## Your objective
State only how many lines of the records contain the string "Task".

## Supplied information
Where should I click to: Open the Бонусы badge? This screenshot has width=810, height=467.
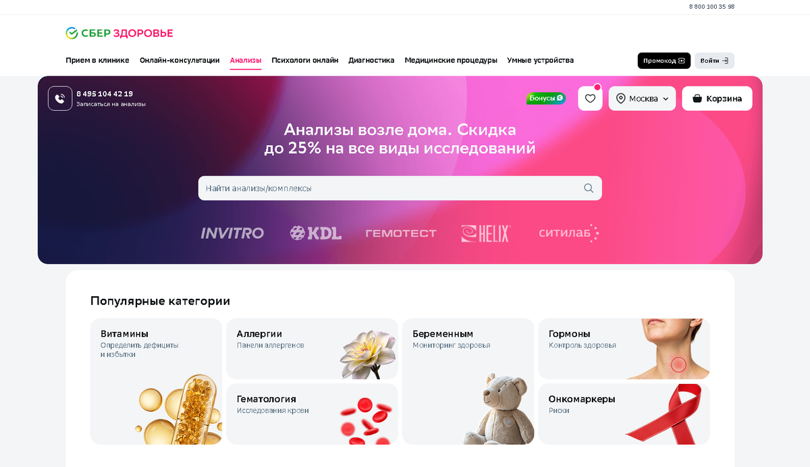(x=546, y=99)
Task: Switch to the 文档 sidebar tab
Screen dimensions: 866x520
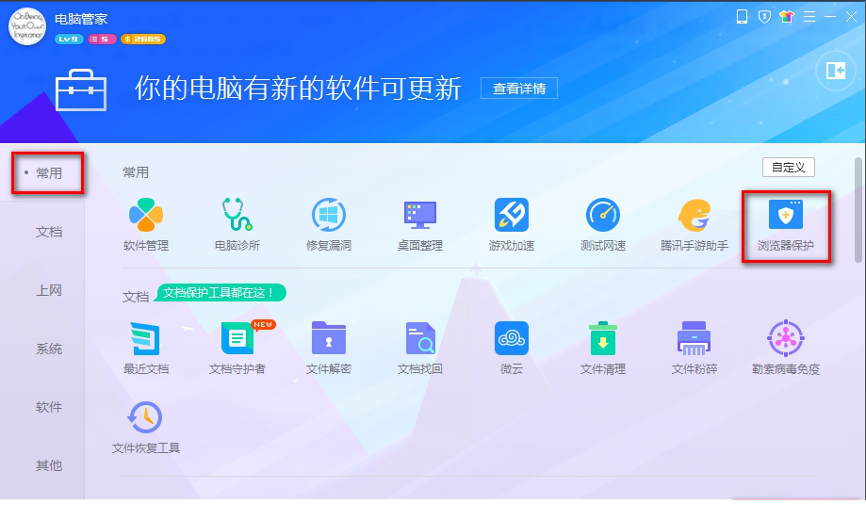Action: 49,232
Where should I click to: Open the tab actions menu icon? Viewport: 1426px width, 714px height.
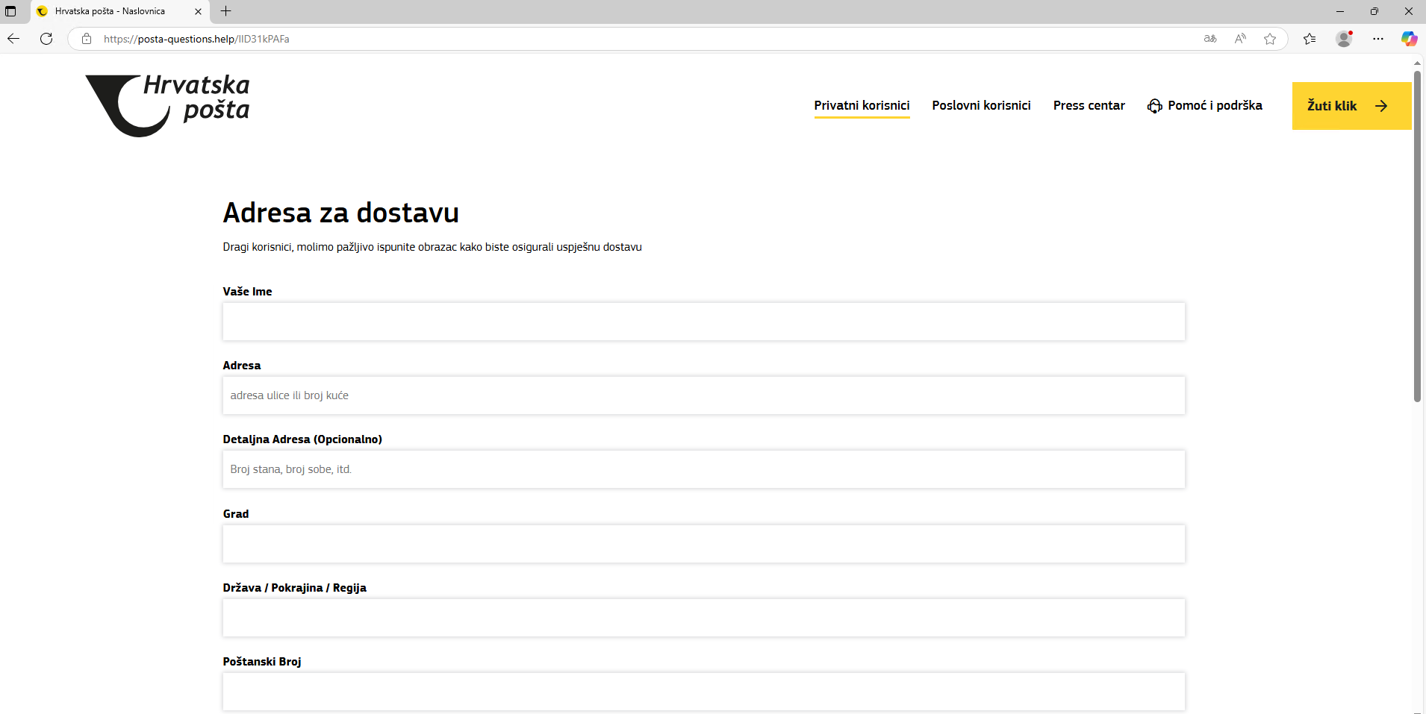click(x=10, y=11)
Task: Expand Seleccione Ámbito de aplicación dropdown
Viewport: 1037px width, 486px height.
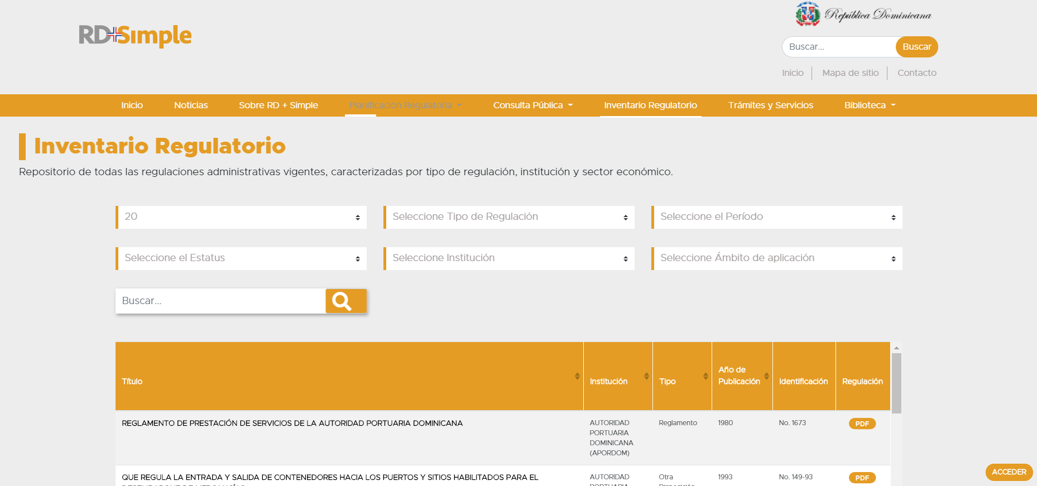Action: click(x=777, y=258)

## Exercise output
2